Bug #21909 Need workaround for word parsing behavior in fulltext searches (esp for hyphens)
Submitted: 29 Aug 2006 21:27 Modified: 30 Aug 2006 14:31
Reporter: Ryan Kaldari Email Updates:
Status: Not a Bug Impact on me:
None 
Category:MySQL Server Severity:S4 (Feature request)
Version:3.23+ OS:Windows (Win2K, Linux)
Assigned to: CPU Architecture:Any

[29 Aug 2006 21:27] Ryan Kaldari
Description:
This problem was previously reported as Bug #2095. The reply to that bug was "it's a feature, not a bug" and the bug was closed. Whether you officially want to call it a bug or not is irrelevent. It is however, certainly a significant problem that needs some type of solution (besides hacking mySQL and recompiling, which was the suggested workaround). Right now fulltext searching is useless unless you know that your data isn't going to contain any hyphens whatsoever. Ths is because mySQL "uses a very simple parser to split text into words. A ``word'' is any
sequence of characters consisting of letters, digits, `'', and `_'." Why hyphens aren't considered in the same way as underscores is a mystery to me. Regardless, there needs to be a way to override this behavior (or else the default parsing behavior needs to be changed). Otherwise fulltext searching is pretty much useless. You can't use it to search a table of names (since many last names are hyphenated); you can't use it seach a table of Movies (X-Men); you can't use it search a table of Newspapers (Clarion-Ledger); Do I really need to go on?

How to repeat:
mysql> CREATE TABLE articles (
    ->   id INT UNSIGNED AUTO_INCREMENT NOT NULL PRIMARY KEY,
    ->   title VARCHAR(200),
    ->   body TEXT,
    ->   FULLTEXT (title,body)
    -> );

mysql> INSERT INTO articles VALUES
    -> (NULL,'MySQL Tutorial', 'DBMS stands for DataBase ...'),
    -> (NULL,'MySQL vs. YourSQL', 'In the following database comparison ...'),
    -> (NULL,'Searching for Hyphenized Words', 'POL-BN: test entry');

mysql> SELECT * FROM articles
    ->          WHERE MATCH (title,body) AGAINST ('POL-BN');
Empty set 0.00 sec
[30 Aug 2006 0:18] MySQL Verification Team
Thank you for the bug report feature request.
[30 Aug 2006 9:27] Sergey Vojtovich
Thank you for taking the time to write to us, but this is not a bug.

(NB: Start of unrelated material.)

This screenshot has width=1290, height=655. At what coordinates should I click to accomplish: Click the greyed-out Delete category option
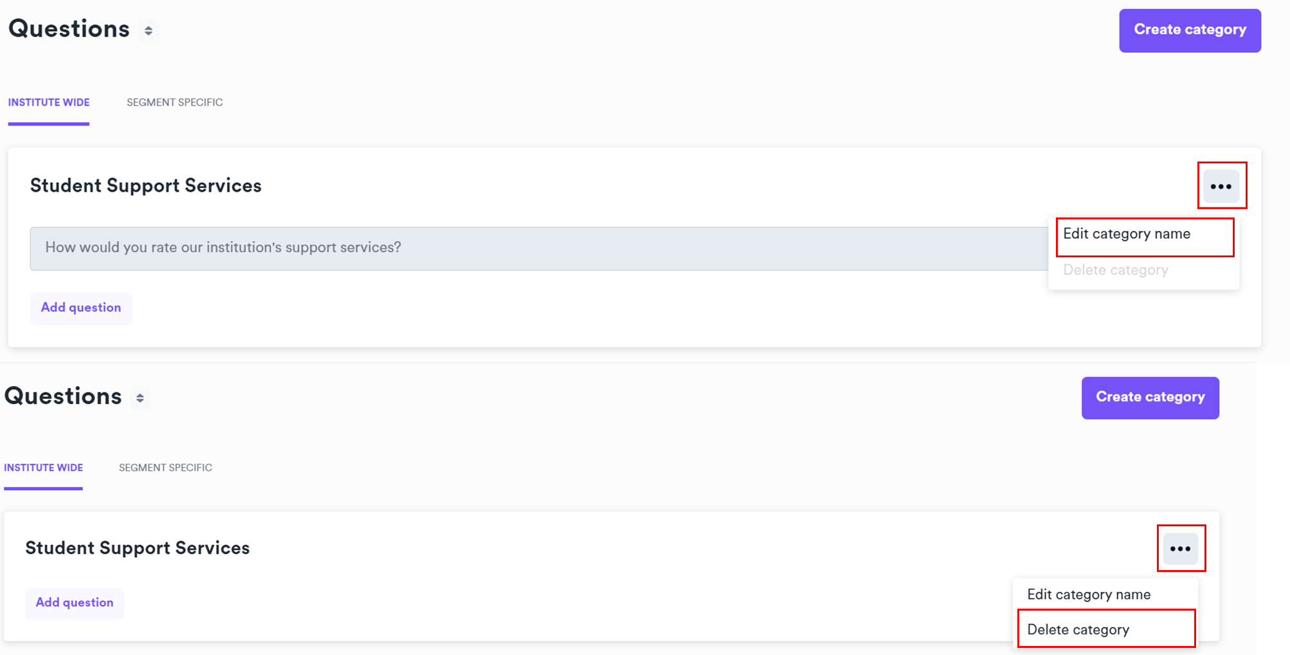pos(1116,270)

Please double-check the documentation available at http://dev.mysql.com/doc/ and the instructions on
how to report a bug at http://bugs.mysql.com/how-to-report.php

If you want to change parser behavior, please use mysql 5.1 fulltext parser plugin feature. More information is available at: http://dev.mysql.com/doc/refman/5.1/en/plugin-full-text-plugins.html
[30 Aug 2006 14:29] Ryan Kaldari
Why is there no mention of that in the fulltext documentation??
[30 Aug 2006 14:31] Ryan Kaldari
Nevermind, I didn't look in the Version 5 documentation :P